• **What you will do**
Read through the data and count the lines that contain the string "marker"; give only the result.

Pixel coordinate grounding data:
--- START ---
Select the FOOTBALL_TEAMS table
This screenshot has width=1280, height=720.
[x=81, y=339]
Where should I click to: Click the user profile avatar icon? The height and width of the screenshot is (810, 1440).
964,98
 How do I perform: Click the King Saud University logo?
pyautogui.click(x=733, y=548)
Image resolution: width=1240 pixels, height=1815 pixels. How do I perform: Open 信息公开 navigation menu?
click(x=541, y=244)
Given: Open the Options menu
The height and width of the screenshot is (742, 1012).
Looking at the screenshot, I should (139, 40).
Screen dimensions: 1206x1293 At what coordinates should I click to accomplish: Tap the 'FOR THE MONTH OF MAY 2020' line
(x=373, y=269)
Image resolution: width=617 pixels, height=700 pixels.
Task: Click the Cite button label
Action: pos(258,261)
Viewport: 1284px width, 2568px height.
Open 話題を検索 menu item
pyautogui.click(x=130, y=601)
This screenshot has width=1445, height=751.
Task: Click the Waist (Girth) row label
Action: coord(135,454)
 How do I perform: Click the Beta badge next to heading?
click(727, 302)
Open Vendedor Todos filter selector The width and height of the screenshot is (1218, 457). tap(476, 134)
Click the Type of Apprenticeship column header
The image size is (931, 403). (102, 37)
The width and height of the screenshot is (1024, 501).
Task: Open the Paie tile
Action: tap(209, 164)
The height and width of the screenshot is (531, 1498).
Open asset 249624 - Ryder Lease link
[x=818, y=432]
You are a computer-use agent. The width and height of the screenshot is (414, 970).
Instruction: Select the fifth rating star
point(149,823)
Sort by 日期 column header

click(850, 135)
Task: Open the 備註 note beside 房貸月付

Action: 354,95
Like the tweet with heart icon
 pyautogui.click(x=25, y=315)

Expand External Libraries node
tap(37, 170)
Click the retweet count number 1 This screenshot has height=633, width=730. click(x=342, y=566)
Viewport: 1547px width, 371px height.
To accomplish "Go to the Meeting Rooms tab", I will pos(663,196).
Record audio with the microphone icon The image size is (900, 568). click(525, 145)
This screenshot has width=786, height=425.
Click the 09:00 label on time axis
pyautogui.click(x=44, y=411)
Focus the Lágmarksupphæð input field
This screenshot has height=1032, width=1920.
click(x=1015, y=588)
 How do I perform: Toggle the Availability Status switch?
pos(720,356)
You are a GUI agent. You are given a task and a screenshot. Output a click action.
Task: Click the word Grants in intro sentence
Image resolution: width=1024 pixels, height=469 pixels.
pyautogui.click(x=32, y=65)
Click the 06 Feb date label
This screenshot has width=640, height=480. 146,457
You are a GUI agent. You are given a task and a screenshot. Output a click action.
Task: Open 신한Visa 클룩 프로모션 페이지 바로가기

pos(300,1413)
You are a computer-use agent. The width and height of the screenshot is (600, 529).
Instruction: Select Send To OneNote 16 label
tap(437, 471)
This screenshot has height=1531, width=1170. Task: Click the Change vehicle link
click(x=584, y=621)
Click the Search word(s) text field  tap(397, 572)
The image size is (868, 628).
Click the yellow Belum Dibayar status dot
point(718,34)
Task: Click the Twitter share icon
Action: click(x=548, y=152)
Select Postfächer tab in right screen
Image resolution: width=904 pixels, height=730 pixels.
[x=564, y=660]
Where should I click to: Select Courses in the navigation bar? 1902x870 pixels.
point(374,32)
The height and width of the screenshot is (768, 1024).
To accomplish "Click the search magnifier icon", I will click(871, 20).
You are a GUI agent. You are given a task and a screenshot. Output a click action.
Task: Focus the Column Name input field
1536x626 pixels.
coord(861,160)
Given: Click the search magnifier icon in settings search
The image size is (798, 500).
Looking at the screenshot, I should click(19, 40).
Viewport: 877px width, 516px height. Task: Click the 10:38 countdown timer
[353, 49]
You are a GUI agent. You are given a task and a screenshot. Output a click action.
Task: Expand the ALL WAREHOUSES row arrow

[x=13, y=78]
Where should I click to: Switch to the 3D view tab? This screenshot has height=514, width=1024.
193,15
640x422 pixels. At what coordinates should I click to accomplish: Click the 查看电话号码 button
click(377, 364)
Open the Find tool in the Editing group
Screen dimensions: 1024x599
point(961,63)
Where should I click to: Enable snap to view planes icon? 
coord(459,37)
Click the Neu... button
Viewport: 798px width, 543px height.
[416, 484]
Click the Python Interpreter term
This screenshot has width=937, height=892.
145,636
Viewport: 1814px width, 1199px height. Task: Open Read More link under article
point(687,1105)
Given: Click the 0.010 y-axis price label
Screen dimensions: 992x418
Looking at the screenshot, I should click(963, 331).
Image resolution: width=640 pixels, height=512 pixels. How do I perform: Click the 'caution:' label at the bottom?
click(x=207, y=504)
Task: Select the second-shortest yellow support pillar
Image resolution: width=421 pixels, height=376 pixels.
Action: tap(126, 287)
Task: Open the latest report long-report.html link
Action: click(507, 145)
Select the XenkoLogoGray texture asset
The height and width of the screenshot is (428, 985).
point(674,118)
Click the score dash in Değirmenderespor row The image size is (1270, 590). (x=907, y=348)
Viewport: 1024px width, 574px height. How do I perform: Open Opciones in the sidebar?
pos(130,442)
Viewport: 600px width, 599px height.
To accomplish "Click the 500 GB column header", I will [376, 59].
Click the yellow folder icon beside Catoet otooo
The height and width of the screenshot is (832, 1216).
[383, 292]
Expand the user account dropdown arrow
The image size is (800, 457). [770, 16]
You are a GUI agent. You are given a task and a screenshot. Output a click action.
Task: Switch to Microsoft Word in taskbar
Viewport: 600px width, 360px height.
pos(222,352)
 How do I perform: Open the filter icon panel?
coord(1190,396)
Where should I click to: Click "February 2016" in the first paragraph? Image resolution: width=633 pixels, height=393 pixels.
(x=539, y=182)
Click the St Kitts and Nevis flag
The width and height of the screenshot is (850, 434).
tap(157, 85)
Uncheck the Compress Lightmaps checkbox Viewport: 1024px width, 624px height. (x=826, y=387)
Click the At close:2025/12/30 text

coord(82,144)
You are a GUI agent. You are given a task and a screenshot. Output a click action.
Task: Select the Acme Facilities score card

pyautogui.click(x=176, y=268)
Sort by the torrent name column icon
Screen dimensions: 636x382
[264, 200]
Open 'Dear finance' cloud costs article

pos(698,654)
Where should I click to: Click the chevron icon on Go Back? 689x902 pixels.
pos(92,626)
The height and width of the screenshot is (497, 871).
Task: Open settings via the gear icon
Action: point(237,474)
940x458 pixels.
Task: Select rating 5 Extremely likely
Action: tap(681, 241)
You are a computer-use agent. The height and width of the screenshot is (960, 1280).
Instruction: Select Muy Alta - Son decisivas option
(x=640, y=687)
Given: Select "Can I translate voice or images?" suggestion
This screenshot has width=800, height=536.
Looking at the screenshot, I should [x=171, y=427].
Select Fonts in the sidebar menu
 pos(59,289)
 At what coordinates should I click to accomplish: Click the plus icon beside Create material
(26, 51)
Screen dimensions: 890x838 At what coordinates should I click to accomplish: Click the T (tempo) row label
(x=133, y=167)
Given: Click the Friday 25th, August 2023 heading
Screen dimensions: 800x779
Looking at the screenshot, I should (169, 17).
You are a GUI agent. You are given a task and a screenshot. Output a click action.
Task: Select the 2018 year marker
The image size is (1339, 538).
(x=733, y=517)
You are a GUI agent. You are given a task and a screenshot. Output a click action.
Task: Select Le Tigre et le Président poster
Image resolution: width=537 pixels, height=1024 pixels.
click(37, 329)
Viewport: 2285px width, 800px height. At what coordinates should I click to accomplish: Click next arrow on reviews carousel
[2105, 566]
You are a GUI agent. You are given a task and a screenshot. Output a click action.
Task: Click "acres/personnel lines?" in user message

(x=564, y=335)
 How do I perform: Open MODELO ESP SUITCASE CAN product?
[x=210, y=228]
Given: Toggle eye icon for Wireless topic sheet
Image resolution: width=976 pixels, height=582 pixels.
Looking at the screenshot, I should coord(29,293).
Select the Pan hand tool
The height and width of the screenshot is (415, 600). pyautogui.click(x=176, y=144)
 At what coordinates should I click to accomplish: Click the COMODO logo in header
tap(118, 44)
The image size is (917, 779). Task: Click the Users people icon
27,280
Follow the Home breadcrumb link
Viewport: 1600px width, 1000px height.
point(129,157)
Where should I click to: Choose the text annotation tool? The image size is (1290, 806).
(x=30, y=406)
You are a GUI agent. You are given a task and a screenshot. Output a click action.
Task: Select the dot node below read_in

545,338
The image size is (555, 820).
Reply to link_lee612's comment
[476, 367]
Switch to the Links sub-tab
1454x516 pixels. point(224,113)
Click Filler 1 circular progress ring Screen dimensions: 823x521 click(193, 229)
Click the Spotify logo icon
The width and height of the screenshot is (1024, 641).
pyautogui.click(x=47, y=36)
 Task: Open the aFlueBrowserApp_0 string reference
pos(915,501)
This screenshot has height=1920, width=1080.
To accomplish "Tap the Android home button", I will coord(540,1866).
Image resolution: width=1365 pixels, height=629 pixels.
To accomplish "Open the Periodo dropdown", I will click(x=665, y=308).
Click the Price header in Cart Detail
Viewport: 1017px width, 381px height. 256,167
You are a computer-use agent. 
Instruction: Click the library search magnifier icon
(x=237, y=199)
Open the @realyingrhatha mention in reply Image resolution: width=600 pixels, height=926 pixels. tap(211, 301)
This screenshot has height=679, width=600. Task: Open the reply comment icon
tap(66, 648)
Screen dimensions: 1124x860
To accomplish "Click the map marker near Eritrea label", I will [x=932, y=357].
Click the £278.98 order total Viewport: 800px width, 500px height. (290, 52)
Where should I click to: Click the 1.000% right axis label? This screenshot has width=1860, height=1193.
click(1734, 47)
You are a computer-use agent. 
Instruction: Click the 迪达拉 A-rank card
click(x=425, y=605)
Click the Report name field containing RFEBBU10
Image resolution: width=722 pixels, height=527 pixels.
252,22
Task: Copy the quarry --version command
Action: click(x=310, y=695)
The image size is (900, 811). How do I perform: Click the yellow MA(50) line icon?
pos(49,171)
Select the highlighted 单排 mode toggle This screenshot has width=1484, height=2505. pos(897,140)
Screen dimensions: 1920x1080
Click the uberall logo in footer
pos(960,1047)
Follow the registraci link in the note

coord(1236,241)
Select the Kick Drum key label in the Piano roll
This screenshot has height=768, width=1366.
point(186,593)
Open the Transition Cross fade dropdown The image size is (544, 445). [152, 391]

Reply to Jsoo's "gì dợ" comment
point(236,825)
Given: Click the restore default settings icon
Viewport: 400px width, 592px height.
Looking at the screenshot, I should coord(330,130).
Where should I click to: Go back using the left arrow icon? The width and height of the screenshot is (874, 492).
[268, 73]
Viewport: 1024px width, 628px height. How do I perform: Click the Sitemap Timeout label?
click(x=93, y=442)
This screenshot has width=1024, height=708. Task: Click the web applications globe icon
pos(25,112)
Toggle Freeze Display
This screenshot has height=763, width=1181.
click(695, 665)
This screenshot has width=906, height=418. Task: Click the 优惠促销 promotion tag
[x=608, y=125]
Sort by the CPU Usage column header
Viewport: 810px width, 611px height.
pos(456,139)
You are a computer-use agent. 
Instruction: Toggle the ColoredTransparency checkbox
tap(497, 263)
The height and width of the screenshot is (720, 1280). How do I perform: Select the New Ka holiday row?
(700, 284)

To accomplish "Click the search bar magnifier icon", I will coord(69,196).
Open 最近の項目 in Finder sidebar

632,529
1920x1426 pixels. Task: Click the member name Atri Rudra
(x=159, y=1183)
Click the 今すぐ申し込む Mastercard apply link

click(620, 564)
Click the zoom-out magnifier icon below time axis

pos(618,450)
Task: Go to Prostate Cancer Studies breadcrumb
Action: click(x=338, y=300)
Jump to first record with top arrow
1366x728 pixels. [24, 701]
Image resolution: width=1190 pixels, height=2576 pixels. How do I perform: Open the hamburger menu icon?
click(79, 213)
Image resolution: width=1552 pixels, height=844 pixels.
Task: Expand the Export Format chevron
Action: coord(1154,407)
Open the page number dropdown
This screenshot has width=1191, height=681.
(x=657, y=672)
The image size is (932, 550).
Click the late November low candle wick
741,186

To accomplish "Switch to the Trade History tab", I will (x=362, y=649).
--- END ---
• **Solution for this exercise**
2